Ace berdecak. Menyentil kening Calypso yang tak lama terdengar dirinya yang mengaduh kesakitan. “Sakit tahu!”
“Terserah. Cepat habiskan jagungnya! Kalau aku telat mengantarmu pulang, aku bisa dalam bahaya!”
“Ace, Ayahku tidak akan membunuhmu!”
Ace memutar bola matanya. “Dia memang tidak akan membunuhku, tapi tinjunya sama menyeramkan seperti tinju Kakek!”
* * *
Salah satu kenangan indah yang selalu Shanks kenang ketika berada di pesisir adalah saat Karina yang memeluk lengannya seraya memainkan kakinya di riak ombak. Aroma buah persik yang merupakan ciri khasnya melebur dengan aroma asin dari air laut.
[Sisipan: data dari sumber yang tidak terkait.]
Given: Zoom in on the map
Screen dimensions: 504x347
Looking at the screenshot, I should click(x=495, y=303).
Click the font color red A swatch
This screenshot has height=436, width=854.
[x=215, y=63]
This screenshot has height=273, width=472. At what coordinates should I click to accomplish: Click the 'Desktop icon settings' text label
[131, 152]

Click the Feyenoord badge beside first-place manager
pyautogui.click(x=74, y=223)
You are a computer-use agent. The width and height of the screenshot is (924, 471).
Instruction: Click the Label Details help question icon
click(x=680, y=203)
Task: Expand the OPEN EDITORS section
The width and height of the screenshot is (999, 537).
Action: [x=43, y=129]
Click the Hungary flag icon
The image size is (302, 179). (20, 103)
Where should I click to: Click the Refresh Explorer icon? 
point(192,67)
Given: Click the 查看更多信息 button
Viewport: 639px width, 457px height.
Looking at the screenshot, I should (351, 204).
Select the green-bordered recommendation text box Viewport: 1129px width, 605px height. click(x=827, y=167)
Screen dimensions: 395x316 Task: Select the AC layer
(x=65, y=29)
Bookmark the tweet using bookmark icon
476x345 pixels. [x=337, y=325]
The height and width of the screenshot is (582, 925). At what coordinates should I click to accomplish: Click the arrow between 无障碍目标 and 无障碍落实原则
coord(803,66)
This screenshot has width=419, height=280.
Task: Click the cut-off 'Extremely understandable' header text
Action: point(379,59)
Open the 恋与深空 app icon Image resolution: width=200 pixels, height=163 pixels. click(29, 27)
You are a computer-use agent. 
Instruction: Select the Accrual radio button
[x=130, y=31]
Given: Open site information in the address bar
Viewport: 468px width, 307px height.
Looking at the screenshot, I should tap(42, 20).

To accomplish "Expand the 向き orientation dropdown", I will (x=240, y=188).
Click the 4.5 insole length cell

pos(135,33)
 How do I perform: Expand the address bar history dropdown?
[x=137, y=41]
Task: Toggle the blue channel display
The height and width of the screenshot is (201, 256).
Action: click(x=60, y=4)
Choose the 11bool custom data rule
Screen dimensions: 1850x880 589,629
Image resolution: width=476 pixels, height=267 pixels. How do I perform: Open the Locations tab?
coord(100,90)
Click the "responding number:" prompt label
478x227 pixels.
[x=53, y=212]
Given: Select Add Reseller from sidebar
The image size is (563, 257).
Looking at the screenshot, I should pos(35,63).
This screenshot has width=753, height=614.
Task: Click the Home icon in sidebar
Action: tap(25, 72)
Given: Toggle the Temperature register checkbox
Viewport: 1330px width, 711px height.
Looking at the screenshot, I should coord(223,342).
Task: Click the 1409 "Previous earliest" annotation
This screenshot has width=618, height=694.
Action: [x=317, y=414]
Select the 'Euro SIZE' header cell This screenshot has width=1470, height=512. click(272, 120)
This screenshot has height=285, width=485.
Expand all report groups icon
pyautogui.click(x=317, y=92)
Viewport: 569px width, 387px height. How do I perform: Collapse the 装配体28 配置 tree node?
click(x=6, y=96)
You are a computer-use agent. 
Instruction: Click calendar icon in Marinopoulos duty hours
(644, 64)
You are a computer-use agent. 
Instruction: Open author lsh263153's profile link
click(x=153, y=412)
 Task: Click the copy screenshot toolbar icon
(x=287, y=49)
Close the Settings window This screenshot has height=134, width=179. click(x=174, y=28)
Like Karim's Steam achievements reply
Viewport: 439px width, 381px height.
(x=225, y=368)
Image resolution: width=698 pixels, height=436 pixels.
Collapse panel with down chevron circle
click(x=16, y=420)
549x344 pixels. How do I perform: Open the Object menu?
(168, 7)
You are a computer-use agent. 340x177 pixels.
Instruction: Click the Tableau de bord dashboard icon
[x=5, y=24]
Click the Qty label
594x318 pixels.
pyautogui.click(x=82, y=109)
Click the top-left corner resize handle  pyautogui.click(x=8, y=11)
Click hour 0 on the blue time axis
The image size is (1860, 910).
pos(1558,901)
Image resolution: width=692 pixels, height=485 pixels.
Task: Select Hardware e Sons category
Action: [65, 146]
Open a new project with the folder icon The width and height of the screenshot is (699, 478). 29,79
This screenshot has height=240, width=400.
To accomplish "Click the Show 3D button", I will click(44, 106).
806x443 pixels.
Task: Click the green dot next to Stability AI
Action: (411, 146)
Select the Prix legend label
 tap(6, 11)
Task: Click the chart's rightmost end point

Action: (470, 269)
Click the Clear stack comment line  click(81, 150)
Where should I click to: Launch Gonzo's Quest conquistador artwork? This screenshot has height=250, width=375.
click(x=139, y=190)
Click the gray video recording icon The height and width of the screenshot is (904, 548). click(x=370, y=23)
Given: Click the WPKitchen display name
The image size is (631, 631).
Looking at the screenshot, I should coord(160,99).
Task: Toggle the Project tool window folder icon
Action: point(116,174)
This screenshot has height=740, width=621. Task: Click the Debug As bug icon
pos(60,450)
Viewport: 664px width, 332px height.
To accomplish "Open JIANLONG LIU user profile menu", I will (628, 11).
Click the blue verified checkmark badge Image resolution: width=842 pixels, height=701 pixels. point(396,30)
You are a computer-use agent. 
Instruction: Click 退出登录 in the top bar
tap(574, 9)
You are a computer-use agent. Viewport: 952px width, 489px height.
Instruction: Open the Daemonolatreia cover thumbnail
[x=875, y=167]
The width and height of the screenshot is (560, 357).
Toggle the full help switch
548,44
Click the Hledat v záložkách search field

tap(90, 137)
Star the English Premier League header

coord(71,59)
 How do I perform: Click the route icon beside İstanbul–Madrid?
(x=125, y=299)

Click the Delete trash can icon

Waktu itu, Karina tengah mengandung Calypso, dia meminta Shanks menemani jalan-jalan di pinggir pantai saat langit sudah gelap. Pria itu awalnya menolak, sebaiknya wanita itu istirahat mengingat kandungannya yang sudah semakin membesar. Shanks tidak ingin dia kelelahan.
“Justru lelahku akan menghilang ketika menghirup aroma laut, Shanks.” Suara lembutnya terdengar sangat indah di telinga. Membujuk bajak laut tersebut untuk menuruti permintaannya.
“Baiklah, tapi hanya sebentar saja.” Shanks mengecup bibirnya sekilas, dan menuntun wanitanya menuju pantai.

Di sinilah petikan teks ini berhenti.